I was scurrying to make it home before the bottom fell out completely. I had rushed out of her house before thanking her one more time for her kind words. The heat had me frazzled; I was so hot I wanted to cry, and I know I looked like Henny Penny just looking up at the sky. The clouds were all racing, and their formation was more huddled than before.
I was reflecting on the impact of what had just transpired in that visit, I was humbled and in complete humility. Once I entered through the door the sweetest little widow came up and placed her hand over mine. She apologized for the deterioration and condition of her home. My mouth hadn't opened, I hadn't said a word.
She explained her husband had been gone for several years and she had been left alone. She had tried her best to maintain but had grown tired and financially she was in despair. My mouth had not even uttered a word. The reflection on my face must have said it all.
My perception was off.
I vividly remember the pureness of her that I felt in her home. She was the dearest little soul, the one I knew I would never forget. Her character reflected an image that will forever be etched in my mind. She didn't need a mirror for her image to shine. Her reflection carried a light.
I could have sat and talked with her for hours and gotten lost in her rhyme, but I couldn't sit - it was getting late and the rain had me behind. The drops kept on dripping into a bucket on the floor, the ticking of the clock grew louder, and I was focused on the time.
I was there to lead an assessment and provide her with care, but she provided me with more wisdom that day than my heart could contain. She was full of joy and breathed words of life into me she didn't even have to prepare. I trusted her, I had just met her, and I trusted her word because she bore an image I couldn't explain. The moments passed by and all I could think about was getting home before the weather worsened.
My perception was off.
At the time, I didn’t know it was my last assignment that I would complete for her. I didn't know I wouldn't be back, or I wouldn't have been so concerned with my hair.

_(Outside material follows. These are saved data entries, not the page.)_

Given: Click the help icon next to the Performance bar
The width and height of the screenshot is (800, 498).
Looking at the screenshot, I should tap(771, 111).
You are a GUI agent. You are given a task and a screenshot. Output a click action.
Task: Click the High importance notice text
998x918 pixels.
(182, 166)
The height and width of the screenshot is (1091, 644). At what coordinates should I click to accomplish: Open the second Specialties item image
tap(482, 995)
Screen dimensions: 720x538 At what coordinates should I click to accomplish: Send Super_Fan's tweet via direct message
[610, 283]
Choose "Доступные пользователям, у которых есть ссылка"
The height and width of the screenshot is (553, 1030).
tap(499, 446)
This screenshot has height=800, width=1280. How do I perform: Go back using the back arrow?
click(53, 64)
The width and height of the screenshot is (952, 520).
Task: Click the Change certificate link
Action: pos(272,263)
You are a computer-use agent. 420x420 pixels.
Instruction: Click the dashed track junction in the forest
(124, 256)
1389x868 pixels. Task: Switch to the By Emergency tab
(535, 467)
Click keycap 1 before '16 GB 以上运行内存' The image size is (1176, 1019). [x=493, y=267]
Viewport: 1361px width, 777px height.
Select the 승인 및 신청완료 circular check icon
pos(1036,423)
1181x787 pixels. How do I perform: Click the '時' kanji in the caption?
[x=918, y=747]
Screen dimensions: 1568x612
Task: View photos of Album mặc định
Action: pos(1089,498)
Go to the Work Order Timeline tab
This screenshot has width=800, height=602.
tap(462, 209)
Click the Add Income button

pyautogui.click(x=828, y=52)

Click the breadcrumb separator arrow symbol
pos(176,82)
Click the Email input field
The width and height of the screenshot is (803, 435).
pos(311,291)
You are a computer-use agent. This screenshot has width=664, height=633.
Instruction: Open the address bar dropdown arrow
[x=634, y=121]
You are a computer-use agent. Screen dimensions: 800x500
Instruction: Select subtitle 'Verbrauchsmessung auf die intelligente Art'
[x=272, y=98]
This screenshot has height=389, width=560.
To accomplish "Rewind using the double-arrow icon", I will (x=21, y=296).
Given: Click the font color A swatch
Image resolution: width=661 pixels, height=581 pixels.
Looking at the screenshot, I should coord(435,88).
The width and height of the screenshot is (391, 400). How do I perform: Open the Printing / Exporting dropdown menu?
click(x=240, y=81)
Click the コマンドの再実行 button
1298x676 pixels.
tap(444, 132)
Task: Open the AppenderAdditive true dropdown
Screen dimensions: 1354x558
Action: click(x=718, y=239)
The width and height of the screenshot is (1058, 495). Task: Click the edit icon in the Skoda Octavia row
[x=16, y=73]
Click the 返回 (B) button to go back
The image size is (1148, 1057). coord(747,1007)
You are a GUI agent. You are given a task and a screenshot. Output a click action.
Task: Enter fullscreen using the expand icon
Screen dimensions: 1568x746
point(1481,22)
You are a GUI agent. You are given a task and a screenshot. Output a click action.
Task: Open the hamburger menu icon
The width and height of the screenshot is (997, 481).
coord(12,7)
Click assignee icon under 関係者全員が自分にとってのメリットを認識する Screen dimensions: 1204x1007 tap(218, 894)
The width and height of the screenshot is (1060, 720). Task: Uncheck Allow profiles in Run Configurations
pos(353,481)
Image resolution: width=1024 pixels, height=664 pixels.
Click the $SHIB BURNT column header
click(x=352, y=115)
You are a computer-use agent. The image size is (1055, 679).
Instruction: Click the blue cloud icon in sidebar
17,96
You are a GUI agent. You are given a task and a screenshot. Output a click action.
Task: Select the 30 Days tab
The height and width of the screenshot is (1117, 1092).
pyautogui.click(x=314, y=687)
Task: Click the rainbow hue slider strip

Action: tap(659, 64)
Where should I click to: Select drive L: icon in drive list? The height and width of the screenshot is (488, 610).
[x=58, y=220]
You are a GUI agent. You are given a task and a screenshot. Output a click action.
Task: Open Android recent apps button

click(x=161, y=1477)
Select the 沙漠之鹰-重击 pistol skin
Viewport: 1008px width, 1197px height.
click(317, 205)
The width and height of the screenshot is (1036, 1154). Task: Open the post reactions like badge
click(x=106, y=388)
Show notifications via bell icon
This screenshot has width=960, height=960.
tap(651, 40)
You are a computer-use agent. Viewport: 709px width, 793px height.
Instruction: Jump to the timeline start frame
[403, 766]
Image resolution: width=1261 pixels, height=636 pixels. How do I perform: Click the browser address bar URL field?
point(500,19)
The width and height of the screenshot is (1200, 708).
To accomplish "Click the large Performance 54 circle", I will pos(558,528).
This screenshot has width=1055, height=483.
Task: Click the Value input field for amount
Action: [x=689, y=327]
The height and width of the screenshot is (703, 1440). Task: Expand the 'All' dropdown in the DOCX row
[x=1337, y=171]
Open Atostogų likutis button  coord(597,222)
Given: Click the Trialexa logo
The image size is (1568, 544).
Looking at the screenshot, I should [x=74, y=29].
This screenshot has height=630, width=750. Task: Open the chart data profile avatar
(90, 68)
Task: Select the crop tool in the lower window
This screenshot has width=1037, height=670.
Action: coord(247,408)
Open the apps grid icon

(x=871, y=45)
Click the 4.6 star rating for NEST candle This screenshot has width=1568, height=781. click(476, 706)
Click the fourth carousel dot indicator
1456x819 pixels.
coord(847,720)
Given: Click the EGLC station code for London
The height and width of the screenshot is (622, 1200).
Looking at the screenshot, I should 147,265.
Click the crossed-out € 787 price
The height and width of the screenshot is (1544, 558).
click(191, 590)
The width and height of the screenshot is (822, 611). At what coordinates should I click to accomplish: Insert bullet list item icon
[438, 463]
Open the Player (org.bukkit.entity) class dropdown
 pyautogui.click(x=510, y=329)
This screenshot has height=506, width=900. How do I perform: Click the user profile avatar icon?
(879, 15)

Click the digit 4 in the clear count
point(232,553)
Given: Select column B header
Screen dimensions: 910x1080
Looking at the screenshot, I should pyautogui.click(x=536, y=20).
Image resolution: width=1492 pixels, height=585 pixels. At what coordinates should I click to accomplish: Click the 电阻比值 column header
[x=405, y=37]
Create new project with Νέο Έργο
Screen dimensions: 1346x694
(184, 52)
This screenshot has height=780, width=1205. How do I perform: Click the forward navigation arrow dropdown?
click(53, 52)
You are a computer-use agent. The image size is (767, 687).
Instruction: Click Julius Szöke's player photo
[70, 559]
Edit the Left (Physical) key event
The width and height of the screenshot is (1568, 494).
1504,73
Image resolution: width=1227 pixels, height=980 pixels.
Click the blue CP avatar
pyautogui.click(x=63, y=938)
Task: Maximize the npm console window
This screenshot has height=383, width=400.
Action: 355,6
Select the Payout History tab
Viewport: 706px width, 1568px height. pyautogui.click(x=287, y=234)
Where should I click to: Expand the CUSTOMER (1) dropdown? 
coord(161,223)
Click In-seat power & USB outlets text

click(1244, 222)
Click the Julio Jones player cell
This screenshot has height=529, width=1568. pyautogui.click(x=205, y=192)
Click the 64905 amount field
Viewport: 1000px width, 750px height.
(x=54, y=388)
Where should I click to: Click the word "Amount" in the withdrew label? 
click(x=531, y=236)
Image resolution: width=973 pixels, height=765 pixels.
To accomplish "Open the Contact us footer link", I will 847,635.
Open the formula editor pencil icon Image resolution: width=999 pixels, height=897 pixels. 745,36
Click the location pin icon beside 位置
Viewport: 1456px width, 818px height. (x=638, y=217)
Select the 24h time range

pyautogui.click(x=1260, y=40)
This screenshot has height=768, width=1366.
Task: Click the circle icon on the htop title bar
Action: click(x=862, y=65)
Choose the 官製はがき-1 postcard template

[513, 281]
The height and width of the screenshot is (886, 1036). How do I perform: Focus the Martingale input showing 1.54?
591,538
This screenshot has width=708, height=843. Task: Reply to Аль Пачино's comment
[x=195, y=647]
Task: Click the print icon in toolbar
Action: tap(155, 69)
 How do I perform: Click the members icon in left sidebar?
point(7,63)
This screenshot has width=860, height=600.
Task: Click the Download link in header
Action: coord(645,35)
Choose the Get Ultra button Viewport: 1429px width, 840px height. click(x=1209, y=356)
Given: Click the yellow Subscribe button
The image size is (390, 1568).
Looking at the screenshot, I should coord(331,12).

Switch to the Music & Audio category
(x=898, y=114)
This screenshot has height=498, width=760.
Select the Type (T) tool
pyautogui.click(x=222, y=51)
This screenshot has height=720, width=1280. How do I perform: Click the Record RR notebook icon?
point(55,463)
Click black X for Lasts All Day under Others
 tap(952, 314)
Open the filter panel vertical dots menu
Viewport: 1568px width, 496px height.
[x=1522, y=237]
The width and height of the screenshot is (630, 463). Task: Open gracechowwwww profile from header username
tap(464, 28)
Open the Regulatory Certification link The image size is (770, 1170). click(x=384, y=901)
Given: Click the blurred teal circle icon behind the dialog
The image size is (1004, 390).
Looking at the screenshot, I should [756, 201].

I didn't know it would be the last time I would be driving that stretch of interstate as a Statewide Travel Nurse Practitioner, but God did. HE placed me on her path that day, she had what HE knew I needed. I was there to lead an assessment and HIS reflection was leading me.
My perception was off.
It was the last day of the six-day stent and the weight of the world on my shoulders was heavy. I was carrying a load that was never mine to carry. I was weak and I had been weary and had prayed for enough strength to get me through. It had been a long and lonely week in that hotel in Jackson Tennessee; I had a thousand things on my mind, and it was wandering all over the place.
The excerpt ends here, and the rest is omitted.